Data to examine:
□ □ □ □ □

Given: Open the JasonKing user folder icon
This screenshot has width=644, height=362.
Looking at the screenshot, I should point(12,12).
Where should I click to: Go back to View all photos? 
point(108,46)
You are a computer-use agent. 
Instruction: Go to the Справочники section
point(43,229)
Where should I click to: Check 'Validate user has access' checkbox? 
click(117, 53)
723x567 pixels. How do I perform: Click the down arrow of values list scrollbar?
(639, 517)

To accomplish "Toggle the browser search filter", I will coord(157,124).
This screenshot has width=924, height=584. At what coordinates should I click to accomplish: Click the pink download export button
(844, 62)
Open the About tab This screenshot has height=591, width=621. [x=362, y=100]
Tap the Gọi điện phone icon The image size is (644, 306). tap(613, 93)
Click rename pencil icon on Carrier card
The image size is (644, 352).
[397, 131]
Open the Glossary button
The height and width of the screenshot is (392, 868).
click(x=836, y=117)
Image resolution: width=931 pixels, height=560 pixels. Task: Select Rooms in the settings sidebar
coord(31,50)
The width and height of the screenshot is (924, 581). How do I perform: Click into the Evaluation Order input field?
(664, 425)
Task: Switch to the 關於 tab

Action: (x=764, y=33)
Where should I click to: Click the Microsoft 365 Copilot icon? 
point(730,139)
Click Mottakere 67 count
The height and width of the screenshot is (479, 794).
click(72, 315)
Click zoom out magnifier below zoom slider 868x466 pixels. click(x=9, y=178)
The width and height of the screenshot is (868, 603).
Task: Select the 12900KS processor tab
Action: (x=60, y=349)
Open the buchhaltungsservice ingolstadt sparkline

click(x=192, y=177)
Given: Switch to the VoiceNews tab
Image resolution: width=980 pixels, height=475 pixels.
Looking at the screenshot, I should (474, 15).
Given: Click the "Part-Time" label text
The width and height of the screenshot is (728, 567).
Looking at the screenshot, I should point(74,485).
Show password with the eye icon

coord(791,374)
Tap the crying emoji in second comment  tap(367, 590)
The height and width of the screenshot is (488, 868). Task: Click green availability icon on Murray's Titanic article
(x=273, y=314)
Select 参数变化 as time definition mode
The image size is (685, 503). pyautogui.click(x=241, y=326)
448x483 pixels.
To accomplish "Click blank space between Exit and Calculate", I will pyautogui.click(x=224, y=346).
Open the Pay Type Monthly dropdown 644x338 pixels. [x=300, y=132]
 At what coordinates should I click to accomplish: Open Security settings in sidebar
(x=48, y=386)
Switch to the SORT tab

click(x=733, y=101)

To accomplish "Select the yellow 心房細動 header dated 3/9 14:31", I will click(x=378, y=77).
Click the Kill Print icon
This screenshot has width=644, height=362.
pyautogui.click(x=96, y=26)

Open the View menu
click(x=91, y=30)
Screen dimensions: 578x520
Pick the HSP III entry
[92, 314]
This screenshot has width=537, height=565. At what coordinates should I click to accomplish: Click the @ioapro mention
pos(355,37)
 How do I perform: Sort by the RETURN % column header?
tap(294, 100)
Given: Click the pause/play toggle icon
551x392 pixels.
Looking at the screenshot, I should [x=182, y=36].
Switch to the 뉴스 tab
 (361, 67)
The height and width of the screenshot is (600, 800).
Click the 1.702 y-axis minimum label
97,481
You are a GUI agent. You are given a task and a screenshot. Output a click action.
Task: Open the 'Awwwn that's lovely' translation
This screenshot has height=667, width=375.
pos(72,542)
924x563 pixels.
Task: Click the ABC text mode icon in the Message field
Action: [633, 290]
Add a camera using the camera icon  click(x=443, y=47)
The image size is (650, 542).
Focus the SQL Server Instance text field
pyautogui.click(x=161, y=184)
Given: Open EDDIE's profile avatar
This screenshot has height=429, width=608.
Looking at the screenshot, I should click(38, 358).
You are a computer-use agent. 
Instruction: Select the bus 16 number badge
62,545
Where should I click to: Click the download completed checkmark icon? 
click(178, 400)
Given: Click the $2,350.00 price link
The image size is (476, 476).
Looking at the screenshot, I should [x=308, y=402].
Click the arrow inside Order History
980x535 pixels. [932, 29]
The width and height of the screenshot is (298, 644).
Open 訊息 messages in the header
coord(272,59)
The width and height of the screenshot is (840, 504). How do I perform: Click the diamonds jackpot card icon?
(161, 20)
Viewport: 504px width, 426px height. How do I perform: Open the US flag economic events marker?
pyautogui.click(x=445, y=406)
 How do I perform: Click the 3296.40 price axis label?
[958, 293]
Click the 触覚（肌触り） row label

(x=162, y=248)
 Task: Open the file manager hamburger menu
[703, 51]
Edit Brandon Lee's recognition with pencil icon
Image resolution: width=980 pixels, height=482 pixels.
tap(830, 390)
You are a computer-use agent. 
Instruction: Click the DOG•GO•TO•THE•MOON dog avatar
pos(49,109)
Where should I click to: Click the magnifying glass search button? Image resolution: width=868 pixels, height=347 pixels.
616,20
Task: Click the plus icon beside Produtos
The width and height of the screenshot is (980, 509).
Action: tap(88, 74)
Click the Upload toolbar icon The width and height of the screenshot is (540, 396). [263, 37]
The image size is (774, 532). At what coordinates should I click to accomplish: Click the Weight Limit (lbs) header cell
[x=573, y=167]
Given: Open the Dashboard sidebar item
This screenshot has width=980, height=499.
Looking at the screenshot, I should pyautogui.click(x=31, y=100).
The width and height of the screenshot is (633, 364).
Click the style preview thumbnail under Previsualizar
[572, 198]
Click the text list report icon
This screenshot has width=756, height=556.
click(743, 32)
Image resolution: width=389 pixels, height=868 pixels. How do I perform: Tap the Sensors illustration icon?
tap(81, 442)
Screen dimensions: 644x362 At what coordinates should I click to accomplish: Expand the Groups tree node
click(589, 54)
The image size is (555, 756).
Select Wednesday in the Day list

□ □ □ □ □

Task prompt: Return the lines containing "will", taking each one from the listing.

Exercise solution:
To accomplish "Toggle the browser search filter", I will coord(157,124).
To accomplish "Click blank space between Exit and Calculate", I will pyautogui.click(x=224, y=346).
To accomplish "Select the yellow 心房細動 header dated 3/9 14:31", I will click(x=378, y=77).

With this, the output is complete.